You know you should move your body every day and you might even count your steps to hit the illustrious 10,000 step goal. But what about strength training?
If you’re skipping the weights, you could be depriving your body of what it needs, and you could be missing the chance to age in reverse.
Did you know that stronger muscles could lead to a reduced risk of death from all causes? Read on to find out why resistance training should be a part of everyone’s overall health journey.
Why Strength Training Is Important
A study in the British Journal of Sports Medicine showed that strength training of just 30 to 60 minutes a week can reduce your risk of death by as much as 20%.
Strength training improves your musculoskeletal health, which strengthens your bones and muscles. That in turn makes your body stronger and better able to stand up to certain diseases and conditions.
When you preserve the body’s skeletal muscle mass, you normalize the body’s ability to metabolize glucose which can be the underlying cause of many health issues including certain cancers and cardiovascular disease.
The more efficiently you use glucose, the more energy your cells have to do what they need to do to stay strong, and the less overall inflammation you have.
What Counts as Strength Training?
Strength training doesn’t have to mean you go to the gym and lift hundreds of pounds, although you can do it that way if that’s your style. For the rest of us, it can look many different ways.
Here are some different flavors of strength training:
- Weight lifting to build muscles
- Light weight lifting with many reps to increase your muscles’ endurance
- “Workout snacks,” or quick sets of vigorous activity that you do throughout your day, in between things
- HIIT – Explosive bursts of exercise alternated with weights to keep your body moving and building muscles
You don’t even have to use weights to train your muscles or strength train. You can use your own bodyweight doing things like planks, pushups, and pullups to gain strength too.
How Often Should you Strength Train?
Experts believe the sweet spot is 40-60 minutes a week of strength training, depending on how much activity you get during the day. If you spend your workweek loading delivery trucks, you won’t need that much. If you’re at a desk, you may opt for more.
There isn’t any evidence that longer periods of strength training lower your risk of death by any cause, but you can always do it more often if you enjoy it.
Ideally, you should move your body at least 30 minutes a day 5 days a week. For best results, include strength training alongside your cardio.
Other Benefits of Strength Training
Reducing the risk of death is a wonderful benefit of strength training, but here are some other benefits too:
- It’s easier to maintain a healthy weight. Too many people assume that cardio is the only way to lose weight, but you can burn fat with strength training by building muscle which helps burn fat faster.
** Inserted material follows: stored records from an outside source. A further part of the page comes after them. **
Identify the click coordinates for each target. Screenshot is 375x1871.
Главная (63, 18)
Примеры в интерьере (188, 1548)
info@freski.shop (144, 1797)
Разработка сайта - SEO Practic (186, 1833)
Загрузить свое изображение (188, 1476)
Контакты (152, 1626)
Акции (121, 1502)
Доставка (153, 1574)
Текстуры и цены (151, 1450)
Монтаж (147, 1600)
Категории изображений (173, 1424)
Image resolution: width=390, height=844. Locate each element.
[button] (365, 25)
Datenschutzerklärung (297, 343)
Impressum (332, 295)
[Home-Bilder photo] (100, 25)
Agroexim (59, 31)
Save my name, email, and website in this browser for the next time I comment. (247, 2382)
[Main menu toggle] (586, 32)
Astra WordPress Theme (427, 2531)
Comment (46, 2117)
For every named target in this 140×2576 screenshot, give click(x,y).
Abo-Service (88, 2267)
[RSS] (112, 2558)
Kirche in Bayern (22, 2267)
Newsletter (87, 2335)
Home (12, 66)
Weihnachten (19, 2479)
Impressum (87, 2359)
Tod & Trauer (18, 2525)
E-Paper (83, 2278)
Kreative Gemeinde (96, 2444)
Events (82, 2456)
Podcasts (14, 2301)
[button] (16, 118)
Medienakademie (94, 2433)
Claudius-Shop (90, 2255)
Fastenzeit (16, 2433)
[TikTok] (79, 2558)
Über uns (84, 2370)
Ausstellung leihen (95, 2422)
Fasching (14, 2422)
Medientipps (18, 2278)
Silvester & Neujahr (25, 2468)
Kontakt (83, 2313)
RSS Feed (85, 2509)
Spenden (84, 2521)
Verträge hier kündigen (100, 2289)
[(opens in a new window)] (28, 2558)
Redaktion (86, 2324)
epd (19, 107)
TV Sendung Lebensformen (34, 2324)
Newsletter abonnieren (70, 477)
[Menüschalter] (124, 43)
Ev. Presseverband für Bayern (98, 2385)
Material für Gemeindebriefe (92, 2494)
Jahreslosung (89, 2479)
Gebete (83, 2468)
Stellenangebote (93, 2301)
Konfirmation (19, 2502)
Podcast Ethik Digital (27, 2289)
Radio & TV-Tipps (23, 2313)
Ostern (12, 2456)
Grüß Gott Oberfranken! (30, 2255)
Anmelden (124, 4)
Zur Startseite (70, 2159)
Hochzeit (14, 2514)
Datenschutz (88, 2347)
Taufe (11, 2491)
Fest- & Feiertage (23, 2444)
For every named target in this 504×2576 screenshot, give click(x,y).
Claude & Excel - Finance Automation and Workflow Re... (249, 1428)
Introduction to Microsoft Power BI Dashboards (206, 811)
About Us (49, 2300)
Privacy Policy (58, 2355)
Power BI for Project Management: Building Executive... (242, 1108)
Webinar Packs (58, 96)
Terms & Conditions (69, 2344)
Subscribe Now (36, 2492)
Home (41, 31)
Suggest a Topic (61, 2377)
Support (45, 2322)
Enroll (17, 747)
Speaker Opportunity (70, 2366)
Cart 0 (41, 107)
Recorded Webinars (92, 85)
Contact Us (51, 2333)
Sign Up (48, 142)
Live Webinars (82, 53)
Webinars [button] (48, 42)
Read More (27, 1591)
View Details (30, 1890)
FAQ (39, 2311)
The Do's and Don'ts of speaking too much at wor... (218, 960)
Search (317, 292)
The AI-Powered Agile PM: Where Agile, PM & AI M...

- You’ll feel stronger and can do more. Who likes relying on your muscular friends, when you could flex yourself? When you strength train, you improve your body’s ability to do what’s necessary like lifting heavy things, or even keeping up with your kids or grandkids.
- Reduce stomach fat. If you feel like you have the middle-aged bulge and it’s just a “part of life,” as they say, strength training can help reduce it. When you reduce your abdominal fat, you reduce the risk of chronic diseases including diabetes and cardiovascular illnesses.
- Improves balance. Balance is important, especially as you age. When you can balance better, you’re less likely to fall and hurt yourself. When you use your body to support itself (body strength training), your body responds by being able to handle life’s challenges.
- May lower blood pressure and cholesterol levels. If you’ve tried everything to lower your blood pressure and cholesterol levels, consider strength training. While it won’t replace a healthy diet or medication your doctor prescribed, strength training could improve your efforts and help you live a longer life.
Final Thoughts
If you haven’t incorporated strength training into your routine yet, it’s time to start. You don’t have to invest in heavy weights or even invest a lot of time. All you need is your own body strength and 30 – 60 minutes a week to make a difference in your health.
You’ll reduce the risk of death, feel stronger, have a leaner body mass, and just feel better overall. It’s easy to start strength training and even a few minutes a day every day can make a difference in your life.
1 comment
I really need to start doing this. It doesn’t take much time on my feet using my walker before I have to sit down to rest. I don’t want to spend the rest of my Senior life doing that when I could get stronger now and enjoy the rest of my life being more active.